The input |
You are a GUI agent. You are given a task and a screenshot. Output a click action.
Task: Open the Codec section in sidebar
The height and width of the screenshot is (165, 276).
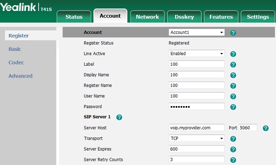(16, 62)
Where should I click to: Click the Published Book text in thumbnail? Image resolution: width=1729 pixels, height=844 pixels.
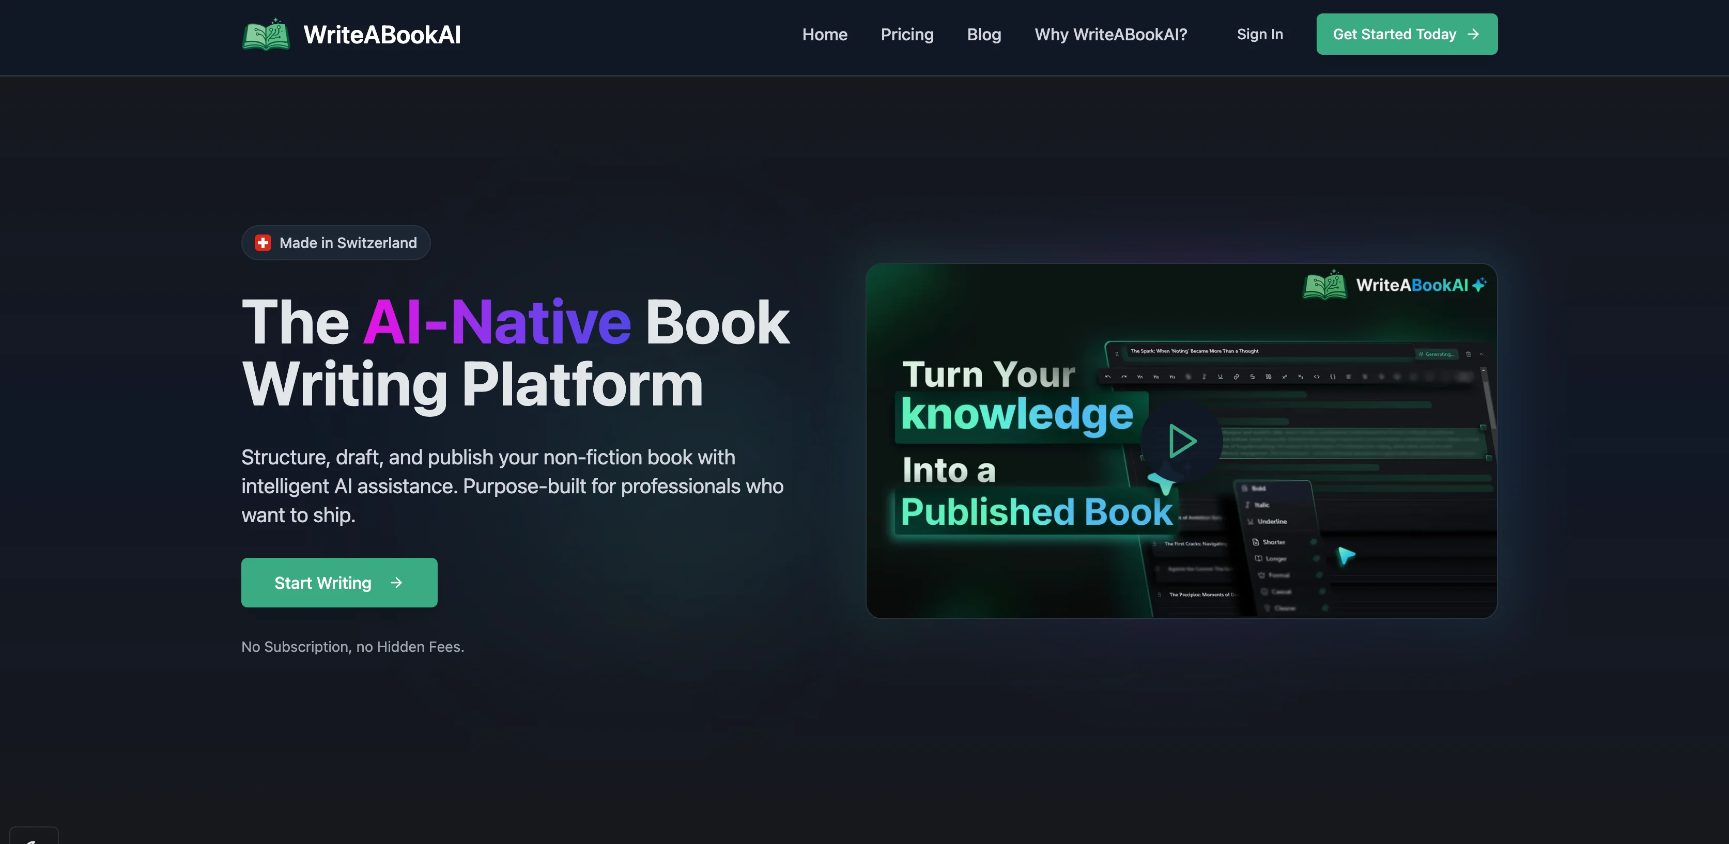coord(1036,512)
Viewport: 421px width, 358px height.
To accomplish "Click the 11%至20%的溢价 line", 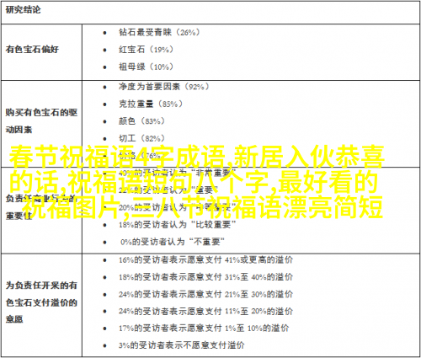I will pyautogui.click(x=205, y=311).
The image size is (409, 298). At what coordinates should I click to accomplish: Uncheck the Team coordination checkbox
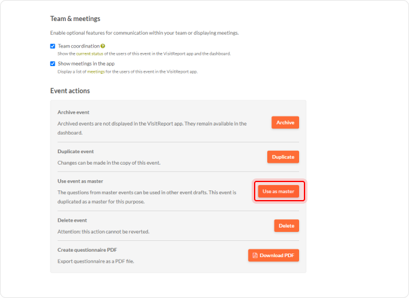(53, 46)
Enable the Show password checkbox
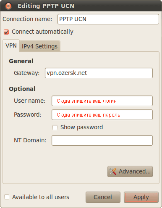This screenshot has height=208, width=162. pos(55,128)
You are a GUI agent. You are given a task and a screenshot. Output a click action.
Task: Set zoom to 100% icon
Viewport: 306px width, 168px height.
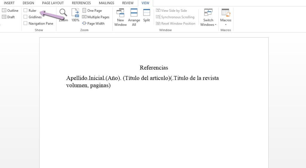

Task to carry out | Beginning with the line that contains "Enable the Show password checkbox", output every line down to the last line of the entries above exactly as written, apart from the pictures.

Response area |
Enable the Show password checkbox
This screenshot has height=208, width=162. pos(55,128)
You are a GUI agent. You are given a task and a screenshot. Output a click action.
Task: Set zoom to 100% icon
Viewport: 306px width, 168px height.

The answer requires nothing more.